12 thoughts on “On Being Stubborn, On Celebrating Life, On Teaching

  1. Cindy…
    Love this post. I, too, struggle with writing the personal stuff when I know others might read it. I end up doing quite a bit of prewriting, but never sitting down to put it on paper, even though I know I should.

    • I write it. I just don’t share it much.
      Maybe it’s too soon to write about. I didn’t write about anything dealing with Matt for a long time. And then I would write for myself and not share it. You’ll know when you’re ready. *hugs*

    • Thank you for sharing what you did. Dad and I have spent a lot of time talking about TFiOS since we finished it. In fact, I write so much more about that in beginning drafts of this post but I decided to cut them out. Maybe I’ll find a way to post some of that later.

    • Goodness, her whole post has been haunting my thoughts all weekend in the best way possible. Such is the case with good writing, isn’t it? Thank you so much, Lee Ann.

    • Thank you. I have to say, the positive responses I have had here and on Facebook and on Twitter have another post brewing in my head. This is more teacher-y. Stay tuned. Your comment ties in really nicely with what’s getting drafted. :)

  2. I don’t put myself “out there” when I write.
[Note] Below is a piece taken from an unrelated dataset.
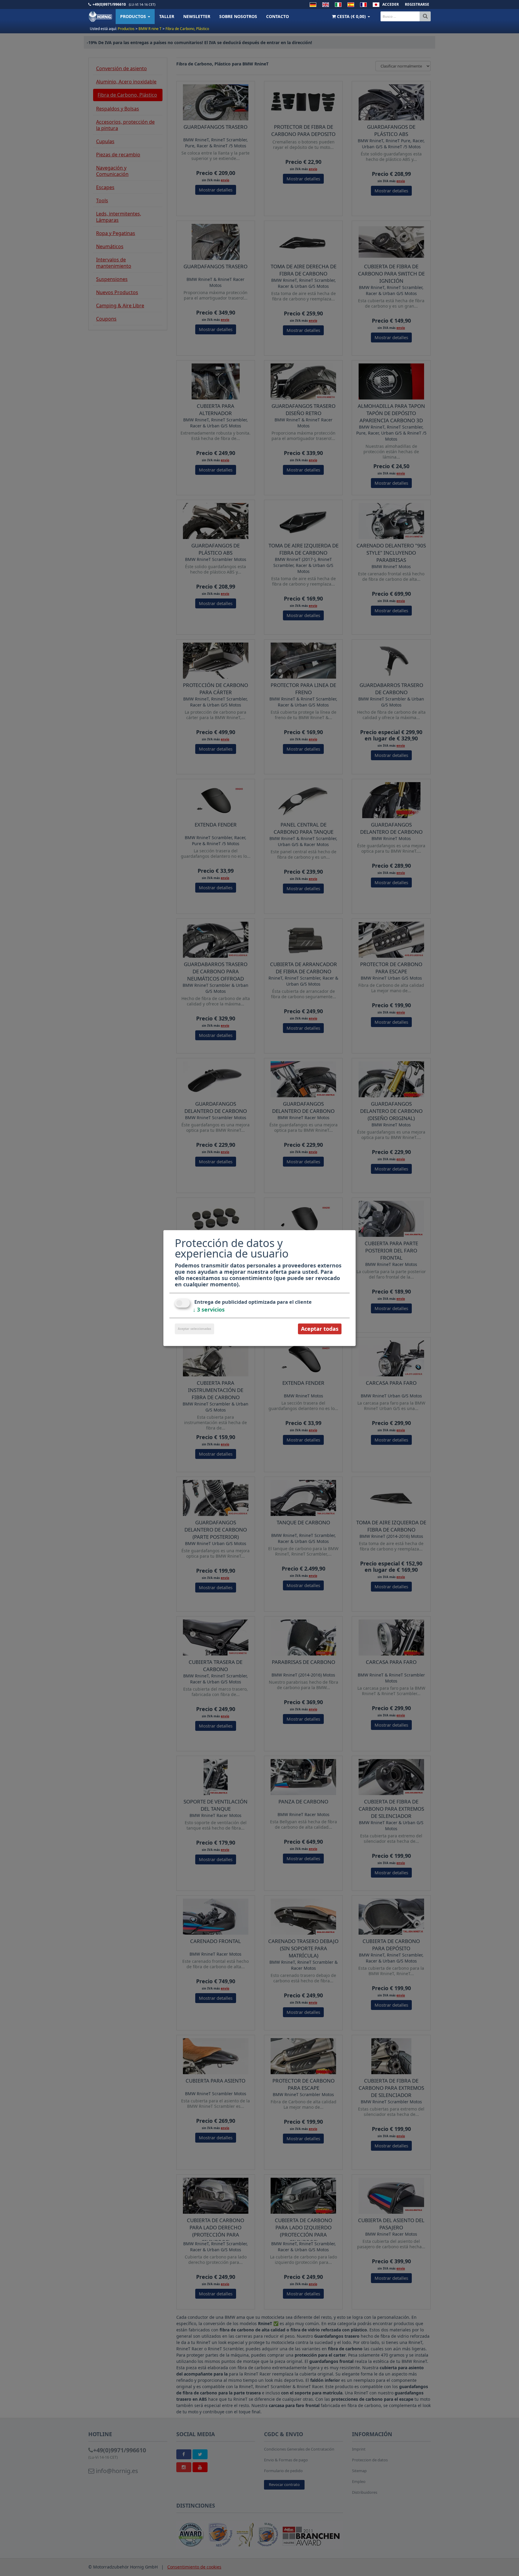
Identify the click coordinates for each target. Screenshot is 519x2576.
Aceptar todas (319, 1328)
I wonder if I’m just afraid to think too deeply about it, or if it’s that I don’t really want to share some things with others.

    I was checking my Twitter feed today when I came across your tweet about your post. “Intriguing,” I thought, and scrolled on. Scrolled back. Read it.

    I have to admit, I shed some tears while reading your post. As I very briefly mentioned in my “Top Ten books” post a few weeks ago, my brother also died young. It was … wow… almost 9 years ago. A story so many families share – “good kid” with some bad choices that eventually cost him his life. I think I avoid thinking about it because it’s like picking at a wound that won’t ever heal. I guess it’s not supposed to heal, yes?

    My oldest son, Connor, is almost 10 now (he was just a baby when my brother died). Every once in a while he asks a question about the man who shares his birthday – the uncle he never got to know. I’m sitting across from him right now (he’s working on writing homework on the other end of the kitchen table) so I’m trying to keep my emotions in check. I do know that my brother would want my kids to know about his good times. The amazingly gentle, sensitive, artistic man that he was. He’d give a friend the shirt off his back (literally – he often had a very limited wardrobe for that very reason). Heck, he’d give that same shirt to a stranger. But he got caught up in a lifestyle that included drugs, and he never managed to get himself out. Hopefully his life and death will help me keep my own boys out of that trap. I’d like to think David would be pleased.

    Thanks for sharing your story – and helping me remember that the wounds do need to be picked at from time to time. Memories of those we love should never be forgotten.

    • We share that story also, Maria. My brother-in-law passed away after a long history of poor choices when B was a toddler. He doesn’t really remember him much either so we have the honor and responsibility of sharing about both uncles with him as he grows up. He has so much to learn from the stories about their lives that I really want to start writing down memories and encourage my husband and our parents to contribute. I know that my brother-in-law would be so supportive of this – I remember a conversation with him about how he wanted to go in and speak with students at my school during their “drug project” as a former addict to warn them against making the decisions that he had made. The sad part is that he never got the chance.
      I intend to share the good and the bad, to give him a better picture of who they were. The writing gives me the space to think carefully about what I want to say and how I want to say it. Maybe now is the time to start thinking about that. I’m sure your son would appreciate it.